* **Instructions to follow**:
Write out, unchanged, the lines from the one holding "This screenshot has height=812, width=1500." to the close of the listing. Both the first and last lines belong in it.
..........
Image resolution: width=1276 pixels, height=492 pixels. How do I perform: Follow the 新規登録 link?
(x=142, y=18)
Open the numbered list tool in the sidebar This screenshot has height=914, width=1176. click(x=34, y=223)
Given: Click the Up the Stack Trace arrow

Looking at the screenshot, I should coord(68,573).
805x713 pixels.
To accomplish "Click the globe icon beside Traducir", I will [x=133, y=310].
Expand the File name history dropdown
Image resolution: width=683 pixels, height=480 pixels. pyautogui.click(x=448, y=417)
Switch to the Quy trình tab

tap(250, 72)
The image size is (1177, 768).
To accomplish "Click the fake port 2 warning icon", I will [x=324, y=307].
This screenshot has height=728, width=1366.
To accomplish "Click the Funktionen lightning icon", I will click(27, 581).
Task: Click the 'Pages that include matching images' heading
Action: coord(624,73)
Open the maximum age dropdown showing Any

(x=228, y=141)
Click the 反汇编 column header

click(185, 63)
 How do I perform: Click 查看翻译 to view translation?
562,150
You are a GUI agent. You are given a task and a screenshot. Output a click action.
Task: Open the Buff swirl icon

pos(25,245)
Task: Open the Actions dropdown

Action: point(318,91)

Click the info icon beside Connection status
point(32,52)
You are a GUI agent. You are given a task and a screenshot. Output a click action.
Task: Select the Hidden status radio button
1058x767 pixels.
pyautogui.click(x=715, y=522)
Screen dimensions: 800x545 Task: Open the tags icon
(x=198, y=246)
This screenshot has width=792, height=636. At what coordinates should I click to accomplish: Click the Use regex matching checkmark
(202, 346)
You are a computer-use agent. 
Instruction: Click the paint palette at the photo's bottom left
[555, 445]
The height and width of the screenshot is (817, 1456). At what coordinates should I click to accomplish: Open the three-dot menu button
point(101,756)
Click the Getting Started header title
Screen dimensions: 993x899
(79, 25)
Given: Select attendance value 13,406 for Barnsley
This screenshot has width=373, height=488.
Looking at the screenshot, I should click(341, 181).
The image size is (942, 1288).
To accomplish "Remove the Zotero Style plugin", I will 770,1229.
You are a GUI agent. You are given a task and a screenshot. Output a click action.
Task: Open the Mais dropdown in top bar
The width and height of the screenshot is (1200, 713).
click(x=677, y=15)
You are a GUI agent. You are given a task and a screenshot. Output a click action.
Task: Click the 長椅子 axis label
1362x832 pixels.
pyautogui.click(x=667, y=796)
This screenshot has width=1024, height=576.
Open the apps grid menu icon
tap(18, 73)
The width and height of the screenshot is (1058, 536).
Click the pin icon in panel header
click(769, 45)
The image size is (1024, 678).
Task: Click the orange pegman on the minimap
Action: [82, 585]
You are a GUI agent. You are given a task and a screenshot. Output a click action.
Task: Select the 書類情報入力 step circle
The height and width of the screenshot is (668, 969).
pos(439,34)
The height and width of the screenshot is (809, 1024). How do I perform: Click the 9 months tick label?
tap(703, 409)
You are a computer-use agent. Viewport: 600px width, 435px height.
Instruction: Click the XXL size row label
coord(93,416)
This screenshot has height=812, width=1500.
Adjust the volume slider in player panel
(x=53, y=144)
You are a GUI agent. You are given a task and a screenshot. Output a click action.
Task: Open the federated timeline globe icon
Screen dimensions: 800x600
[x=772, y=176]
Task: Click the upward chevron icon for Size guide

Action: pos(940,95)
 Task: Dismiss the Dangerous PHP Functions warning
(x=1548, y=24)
..........
* **Output for this task**:
This screenshot has height=812, width=1500.
Adjust the volume slider in player panel
(x=53, y=144)
You are a GUI agent. You are given a task and a screenshot. Output a click action.
Task: Open the federated timeline globe icon
Screen dimensions: 800x600
[x=772, y=176]
Task: Click the upward chevron icon for Size guide

Action: pos(940,95)
 Task: Dismiss the Dangerous PHP Functions warning
(x=1548, y=24)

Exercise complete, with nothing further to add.